## BEGIN Reading passage

Certain loads at nodes can be partially curtailed to provide flexibility in power demand management. At each node iii, the interruptible load $L_i^{\mathrm{int}}$ is subject to the following constraints:

$$L_i^{\mathrm{int},\min }\le L_{i,t}^{\mathrm{int}}\le L_i^{\mathrm{int},\max },\forall i\in {\mathcal{N}}_{\mathrm{int}}$$

(6)

where $L_{i,t}^{\mathrm{int}}$ represents the interruptible load at node i at time step t. $L_i^{\mathrm{int},\min }$ and $L_i^{\mathrm{int},\max }$ are the minimum and maximum interruptible load at node i, respectively. ${\mathcal{N}}_{\mathrm{int}}$ is the set of nodes with interruptible loads. The interruptible load $L_{i,t}^{\mathrm{int}}$ directly affects the active power consumption $P_{i,t}^{load}$ and, consequently, the active power balance at node i.

## END Reading passage
## BEGIN Given information

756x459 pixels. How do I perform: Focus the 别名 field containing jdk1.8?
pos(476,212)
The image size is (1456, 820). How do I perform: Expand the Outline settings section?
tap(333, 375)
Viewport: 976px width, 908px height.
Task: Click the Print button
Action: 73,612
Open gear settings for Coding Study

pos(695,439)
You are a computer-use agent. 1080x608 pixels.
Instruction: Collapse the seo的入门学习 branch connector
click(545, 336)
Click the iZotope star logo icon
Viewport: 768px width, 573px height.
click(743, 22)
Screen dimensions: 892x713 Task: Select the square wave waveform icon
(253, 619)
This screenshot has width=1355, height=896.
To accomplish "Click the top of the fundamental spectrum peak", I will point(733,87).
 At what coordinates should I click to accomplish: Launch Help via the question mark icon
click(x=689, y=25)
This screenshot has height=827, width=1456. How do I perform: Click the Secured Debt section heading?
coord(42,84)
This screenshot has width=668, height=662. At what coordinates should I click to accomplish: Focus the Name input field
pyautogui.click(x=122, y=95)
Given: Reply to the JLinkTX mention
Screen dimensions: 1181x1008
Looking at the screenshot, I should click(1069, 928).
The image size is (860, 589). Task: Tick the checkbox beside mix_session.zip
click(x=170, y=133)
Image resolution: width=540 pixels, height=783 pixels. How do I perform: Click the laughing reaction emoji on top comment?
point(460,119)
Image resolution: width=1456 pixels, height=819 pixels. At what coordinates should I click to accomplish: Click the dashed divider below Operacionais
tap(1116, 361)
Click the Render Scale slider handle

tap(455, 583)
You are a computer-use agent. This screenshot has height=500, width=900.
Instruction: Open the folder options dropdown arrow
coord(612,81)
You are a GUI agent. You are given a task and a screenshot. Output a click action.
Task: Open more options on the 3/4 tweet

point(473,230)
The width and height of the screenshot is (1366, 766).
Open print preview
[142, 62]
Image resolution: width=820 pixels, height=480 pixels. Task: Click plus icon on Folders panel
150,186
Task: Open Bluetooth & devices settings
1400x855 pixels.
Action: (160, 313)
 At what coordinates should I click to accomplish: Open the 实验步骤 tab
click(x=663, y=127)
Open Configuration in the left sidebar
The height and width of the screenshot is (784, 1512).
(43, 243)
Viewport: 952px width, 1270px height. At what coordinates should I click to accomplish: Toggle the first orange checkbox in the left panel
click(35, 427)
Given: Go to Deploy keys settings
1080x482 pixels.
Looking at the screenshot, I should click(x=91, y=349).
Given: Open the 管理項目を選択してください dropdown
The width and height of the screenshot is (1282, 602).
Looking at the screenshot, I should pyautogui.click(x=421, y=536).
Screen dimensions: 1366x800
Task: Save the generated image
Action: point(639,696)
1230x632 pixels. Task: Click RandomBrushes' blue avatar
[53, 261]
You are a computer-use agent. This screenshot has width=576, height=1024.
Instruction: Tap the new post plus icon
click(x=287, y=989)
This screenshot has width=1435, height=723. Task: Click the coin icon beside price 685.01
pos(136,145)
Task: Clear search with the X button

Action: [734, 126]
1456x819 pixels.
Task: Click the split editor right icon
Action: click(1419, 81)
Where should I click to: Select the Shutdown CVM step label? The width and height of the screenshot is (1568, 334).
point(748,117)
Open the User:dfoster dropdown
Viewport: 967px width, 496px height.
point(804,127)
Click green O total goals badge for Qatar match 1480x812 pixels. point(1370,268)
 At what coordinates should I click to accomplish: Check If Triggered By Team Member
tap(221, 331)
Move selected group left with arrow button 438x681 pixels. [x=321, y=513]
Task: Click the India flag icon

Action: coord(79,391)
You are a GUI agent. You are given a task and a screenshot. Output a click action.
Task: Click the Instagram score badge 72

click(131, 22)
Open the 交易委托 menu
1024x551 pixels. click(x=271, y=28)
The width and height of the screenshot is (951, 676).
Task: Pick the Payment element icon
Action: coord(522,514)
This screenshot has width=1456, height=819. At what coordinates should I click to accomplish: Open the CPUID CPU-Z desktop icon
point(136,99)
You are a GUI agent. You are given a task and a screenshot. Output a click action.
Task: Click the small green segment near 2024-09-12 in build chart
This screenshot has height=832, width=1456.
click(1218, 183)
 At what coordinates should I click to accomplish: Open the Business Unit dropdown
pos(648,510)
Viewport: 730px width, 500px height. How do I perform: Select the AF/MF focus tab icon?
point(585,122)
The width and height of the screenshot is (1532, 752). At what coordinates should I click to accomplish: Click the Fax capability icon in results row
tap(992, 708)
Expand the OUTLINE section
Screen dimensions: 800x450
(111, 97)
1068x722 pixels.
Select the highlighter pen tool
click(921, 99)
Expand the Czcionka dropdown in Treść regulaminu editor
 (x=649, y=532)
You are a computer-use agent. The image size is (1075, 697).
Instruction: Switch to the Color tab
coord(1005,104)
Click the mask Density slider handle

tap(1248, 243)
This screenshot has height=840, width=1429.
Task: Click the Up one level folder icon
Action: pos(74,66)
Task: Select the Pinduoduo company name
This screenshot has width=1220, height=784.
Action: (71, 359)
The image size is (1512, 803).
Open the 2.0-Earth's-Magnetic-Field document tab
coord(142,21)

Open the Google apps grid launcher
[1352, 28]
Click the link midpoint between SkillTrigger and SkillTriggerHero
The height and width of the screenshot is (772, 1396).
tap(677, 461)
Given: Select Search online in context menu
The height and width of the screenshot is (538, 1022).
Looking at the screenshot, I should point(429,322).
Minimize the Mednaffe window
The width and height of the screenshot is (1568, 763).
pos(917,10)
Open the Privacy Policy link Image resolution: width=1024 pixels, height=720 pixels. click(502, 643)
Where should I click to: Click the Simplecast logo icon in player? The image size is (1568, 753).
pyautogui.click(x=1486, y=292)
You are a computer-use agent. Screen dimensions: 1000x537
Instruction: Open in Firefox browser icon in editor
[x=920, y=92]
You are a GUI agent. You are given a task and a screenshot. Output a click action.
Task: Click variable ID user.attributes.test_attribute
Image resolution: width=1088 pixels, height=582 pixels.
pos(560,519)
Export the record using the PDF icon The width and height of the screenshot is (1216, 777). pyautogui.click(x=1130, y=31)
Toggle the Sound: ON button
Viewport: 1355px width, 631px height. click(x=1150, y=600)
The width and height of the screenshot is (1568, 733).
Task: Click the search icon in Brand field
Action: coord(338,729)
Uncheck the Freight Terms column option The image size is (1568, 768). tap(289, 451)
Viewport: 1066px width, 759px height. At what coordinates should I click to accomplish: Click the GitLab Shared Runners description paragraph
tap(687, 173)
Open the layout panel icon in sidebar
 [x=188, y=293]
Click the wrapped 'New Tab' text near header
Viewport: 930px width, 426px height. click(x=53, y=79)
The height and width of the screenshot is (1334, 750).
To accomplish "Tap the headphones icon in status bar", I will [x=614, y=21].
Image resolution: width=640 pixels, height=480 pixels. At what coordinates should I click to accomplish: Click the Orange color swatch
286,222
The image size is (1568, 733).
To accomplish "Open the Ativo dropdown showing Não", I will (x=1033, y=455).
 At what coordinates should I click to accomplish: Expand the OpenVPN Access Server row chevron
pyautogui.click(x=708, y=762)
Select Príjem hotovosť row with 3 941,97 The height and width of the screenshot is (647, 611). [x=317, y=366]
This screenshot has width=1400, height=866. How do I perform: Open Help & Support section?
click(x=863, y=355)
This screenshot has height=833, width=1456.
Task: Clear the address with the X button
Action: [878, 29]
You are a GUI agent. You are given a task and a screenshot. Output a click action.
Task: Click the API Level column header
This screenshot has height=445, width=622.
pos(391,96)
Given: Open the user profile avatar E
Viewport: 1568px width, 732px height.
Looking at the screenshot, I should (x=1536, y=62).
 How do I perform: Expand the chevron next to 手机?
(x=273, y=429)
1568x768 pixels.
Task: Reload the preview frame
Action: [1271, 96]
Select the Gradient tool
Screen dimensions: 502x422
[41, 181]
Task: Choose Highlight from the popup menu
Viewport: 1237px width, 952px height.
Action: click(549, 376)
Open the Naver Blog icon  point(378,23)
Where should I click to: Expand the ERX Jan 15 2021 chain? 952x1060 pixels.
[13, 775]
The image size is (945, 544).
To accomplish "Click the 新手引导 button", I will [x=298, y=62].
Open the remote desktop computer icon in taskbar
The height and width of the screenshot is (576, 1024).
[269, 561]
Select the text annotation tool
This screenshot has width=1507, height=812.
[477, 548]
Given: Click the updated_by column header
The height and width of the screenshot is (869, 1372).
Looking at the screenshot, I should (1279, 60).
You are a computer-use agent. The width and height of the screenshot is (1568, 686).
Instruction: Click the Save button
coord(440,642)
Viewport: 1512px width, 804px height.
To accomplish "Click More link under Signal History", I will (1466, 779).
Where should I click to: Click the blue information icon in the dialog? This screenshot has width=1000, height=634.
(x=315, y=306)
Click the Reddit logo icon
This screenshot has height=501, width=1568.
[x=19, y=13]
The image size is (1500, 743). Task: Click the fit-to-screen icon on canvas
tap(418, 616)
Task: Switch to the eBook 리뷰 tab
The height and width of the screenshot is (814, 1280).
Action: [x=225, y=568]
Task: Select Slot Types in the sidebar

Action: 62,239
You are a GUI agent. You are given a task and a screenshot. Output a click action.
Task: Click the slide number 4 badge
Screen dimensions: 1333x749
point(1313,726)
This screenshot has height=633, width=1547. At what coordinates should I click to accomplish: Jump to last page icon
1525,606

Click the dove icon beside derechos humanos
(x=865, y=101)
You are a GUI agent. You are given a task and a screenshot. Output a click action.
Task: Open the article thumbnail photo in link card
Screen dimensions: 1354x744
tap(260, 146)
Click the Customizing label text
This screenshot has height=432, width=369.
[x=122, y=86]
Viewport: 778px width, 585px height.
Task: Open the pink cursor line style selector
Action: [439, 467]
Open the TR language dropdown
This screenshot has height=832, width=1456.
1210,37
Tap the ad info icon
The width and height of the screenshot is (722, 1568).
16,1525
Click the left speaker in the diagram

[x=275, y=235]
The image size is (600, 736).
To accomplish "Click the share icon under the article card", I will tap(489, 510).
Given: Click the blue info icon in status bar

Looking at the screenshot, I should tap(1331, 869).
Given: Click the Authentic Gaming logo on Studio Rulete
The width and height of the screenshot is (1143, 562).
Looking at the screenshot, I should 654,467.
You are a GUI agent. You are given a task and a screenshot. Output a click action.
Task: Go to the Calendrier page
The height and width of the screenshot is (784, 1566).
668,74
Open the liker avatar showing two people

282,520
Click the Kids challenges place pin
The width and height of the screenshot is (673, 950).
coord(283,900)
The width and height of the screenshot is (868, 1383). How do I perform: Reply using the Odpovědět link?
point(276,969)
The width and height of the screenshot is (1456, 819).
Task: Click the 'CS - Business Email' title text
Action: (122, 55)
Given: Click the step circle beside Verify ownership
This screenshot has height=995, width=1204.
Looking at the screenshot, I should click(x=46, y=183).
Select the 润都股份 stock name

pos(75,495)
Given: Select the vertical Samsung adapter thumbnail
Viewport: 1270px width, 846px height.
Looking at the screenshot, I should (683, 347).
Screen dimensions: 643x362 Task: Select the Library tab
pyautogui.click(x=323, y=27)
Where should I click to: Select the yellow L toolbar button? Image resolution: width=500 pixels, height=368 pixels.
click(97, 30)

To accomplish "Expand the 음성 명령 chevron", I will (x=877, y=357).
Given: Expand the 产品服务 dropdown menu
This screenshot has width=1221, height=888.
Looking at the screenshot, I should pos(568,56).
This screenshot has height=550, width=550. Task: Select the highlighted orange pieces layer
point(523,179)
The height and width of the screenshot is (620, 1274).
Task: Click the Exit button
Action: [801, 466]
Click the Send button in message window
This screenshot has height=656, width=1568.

## END Given information

• [To do]: Using the passage on interruptible loads, explain why the interruptible load at a node matters for that node's active power balance.

• [Exercise output]: The interruptible load at a node directly affects the node's active power consumption. Because of that, it also affects the active power balance at that node.